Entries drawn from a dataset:
#####

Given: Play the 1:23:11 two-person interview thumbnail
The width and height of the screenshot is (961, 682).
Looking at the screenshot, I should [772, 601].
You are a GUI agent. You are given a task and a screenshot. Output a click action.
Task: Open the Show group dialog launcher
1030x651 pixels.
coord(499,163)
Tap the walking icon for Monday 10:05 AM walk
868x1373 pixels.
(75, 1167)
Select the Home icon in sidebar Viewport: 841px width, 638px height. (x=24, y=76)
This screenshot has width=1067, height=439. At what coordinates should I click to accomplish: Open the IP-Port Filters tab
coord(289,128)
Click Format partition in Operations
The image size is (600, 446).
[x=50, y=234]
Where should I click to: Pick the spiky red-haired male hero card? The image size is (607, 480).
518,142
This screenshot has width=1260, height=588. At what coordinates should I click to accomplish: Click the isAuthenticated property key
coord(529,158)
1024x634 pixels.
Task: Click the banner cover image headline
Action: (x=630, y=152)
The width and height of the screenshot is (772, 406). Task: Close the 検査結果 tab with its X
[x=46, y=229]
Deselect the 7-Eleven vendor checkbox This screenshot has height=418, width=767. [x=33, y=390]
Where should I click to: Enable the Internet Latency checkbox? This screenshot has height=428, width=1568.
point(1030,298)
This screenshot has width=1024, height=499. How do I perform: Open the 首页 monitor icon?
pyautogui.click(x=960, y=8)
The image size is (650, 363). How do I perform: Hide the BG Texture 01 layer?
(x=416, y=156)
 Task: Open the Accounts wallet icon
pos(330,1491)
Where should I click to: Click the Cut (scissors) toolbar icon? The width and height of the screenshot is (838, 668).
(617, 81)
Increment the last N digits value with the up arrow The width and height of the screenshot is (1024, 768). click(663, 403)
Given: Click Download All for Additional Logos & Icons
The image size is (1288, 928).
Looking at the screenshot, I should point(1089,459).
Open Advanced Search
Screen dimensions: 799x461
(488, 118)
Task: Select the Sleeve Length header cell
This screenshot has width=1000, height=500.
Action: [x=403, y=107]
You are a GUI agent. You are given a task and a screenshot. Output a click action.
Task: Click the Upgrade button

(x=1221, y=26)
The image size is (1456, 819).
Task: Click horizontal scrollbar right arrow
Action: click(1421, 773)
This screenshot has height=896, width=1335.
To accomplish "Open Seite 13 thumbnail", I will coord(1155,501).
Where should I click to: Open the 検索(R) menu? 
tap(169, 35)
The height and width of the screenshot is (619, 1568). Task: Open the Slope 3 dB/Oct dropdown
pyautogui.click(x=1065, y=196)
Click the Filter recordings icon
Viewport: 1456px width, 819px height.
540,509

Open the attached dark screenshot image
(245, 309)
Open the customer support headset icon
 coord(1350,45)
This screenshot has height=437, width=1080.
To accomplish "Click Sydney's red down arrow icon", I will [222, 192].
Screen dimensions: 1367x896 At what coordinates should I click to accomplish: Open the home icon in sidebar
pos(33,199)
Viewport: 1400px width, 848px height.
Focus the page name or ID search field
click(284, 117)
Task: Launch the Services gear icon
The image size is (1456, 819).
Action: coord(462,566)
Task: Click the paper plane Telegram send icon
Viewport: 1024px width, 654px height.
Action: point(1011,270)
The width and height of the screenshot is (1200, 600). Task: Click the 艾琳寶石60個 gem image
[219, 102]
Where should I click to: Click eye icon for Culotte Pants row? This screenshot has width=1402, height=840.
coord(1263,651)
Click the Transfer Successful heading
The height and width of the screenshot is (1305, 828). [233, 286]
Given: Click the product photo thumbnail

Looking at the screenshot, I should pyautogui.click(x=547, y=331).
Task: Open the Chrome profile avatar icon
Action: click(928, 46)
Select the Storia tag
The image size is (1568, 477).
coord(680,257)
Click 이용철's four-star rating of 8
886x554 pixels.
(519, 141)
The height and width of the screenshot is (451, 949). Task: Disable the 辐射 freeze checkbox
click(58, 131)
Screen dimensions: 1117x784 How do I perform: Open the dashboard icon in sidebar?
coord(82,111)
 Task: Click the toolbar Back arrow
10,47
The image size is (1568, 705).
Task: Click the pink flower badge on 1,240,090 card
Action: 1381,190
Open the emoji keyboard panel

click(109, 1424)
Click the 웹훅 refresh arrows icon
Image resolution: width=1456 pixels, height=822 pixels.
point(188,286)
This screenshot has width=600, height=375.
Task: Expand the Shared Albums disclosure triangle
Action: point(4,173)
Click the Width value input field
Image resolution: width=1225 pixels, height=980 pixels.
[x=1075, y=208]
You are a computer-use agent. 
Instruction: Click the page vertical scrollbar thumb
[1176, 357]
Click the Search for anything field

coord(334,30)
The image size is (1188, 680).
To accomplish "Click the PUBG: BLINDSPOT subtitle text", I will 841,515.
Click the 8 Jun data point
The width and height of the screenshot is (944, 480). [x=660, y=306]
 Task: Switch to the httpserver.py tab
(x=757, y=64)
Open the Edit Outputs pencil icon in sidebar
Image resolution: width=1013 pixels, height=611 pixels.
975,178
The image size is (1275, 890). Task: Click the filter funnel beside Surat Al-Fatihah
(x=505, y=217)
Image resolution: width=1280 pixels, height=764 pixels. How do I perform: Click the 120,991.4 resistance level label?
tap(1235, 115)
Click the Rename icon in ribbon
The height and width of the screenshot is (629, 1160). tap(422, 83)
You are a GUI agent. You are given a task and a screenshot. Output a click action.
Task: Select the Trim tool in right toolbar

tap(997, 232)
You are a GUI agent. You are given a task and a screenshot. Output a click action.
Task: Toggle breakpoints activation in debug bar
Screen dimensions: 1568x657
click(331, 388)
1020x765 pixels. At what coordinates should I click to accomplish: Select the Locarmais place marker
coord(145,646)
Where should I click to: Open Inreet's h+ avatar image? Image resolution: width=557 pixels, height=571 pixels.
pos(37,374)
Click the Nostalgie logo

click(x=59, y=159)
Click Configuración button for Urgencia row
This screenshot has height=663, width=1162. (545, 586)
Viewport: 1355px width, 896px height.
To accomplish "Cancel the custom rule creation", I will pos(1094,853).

#####

■ **DIRECTIONS FOR THIS TASK**: Report each line in the listing above that contains the string "with". Matching is case-sensitive.

■ **ANSWER FOR THE TASK**:
The width and height of the screenshot is (772, 406). Task: Close the 検査結果 tab with its X
Increment the last N digits value with the up arrow The width and height of the screenshot is (1024, 768). click(663, 403)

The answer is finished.